[Items listed in a dataset]

* * * * *

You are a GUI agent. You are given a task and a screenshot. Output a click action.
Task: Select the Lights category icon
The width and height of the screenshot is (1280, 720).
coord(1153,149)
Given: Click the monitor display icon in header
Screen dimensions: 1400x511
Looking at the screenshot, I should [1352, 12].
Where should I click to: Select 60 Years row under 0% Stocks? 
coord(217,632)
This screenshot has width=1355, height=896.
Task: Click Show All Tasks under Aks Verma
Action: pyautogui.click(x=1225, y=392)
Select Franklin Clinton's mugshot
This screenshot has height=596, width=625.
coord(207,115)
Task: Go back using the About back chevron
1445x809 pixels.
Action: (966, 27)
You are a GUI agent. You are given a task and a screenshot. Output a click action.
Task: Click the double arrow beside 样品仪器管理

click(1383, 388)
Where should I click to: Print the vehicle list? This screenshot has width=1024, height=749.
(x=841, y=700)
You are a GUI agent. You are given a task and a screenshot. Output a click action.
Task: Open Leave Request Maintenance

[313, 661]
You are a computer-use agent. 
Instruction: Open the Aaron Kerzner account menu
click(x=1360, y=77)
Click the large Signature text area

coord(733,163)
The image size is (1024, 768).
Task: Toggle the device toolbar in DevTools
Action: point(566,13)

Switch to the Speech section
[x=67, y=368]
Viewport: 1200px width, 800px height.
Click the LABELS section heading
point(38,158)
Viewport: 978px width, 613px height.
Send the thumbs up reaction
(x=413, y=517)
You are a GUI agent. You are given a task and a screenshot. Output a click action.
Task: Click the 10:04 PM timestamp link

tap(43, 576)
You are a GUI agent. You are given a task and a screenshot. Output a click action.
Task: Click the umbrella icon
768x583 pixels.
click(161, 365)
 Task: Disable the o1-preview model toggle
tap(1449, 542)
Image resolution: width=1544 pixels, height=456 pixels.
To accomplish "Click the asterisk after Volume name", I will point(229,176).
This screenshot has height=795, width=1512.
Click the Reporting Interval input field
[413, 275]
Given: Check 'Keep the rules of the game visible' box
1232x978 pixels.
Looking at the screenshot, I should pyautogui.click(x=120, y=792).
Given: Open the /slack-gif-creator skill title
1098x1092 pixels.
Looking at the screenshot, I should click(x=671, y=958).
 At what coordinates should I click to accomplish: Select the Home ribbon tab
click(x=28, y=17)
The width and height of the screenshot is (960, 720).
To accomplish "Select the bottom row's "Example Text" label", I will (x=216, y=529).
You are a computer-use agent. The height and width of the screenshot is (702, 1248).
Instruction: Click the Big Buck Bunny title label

* * * * *

YOUR INSTRUCTIONS — In the data above, retype exactly and only the lines between the one holding "Viewport: 1200px width, 800px height." and the one holding "The width and height of the screenshot is (960, 720).", inclusive.

COMPLETED TASK —
Viewport: 1200px width, 800px height.
Click the LABELS section heading
point(38,158)
Viewport: 978px width, 613px height.
Send the thumbs up reaction
(x=413, y=517)
You are a GUI agent. You are given a task and a screenshot. Output a click action.
Task: Click the 10:04 PM timestamp link

tap(43, 576)
You are a GUI agent. You are given a task and a screenshot. Output a click action.
Task: Click the umbrella icon
768x583 pixels.
click(161, 365)
 Task: Disable the o1-preview model toggle
tap(1449, 542)
Image resolution: width=1544 pixels, height=456 pixels.
To accomplish "Click the asterisk after Volume name", I will point(229,176).
This screenshot has height=795, width=1512.
Click the Reporting Interval input field
[413, 275]
Given: Check 'Keep the rules of the game visible' box
1232x978 pixels.
Looking at the screenshot, I should pyautogui.click(x=120, y=792).
Given: Open the /slack-gif-creator skill title
1098x1092 pixels.
Looking at the screenshot, I should click(x=671, y=958).
 At what coordinates should I click to accomplish: Select the Home ribbon tab
click(x=28, y=17)
The width and height of the screenshot is (960, 720).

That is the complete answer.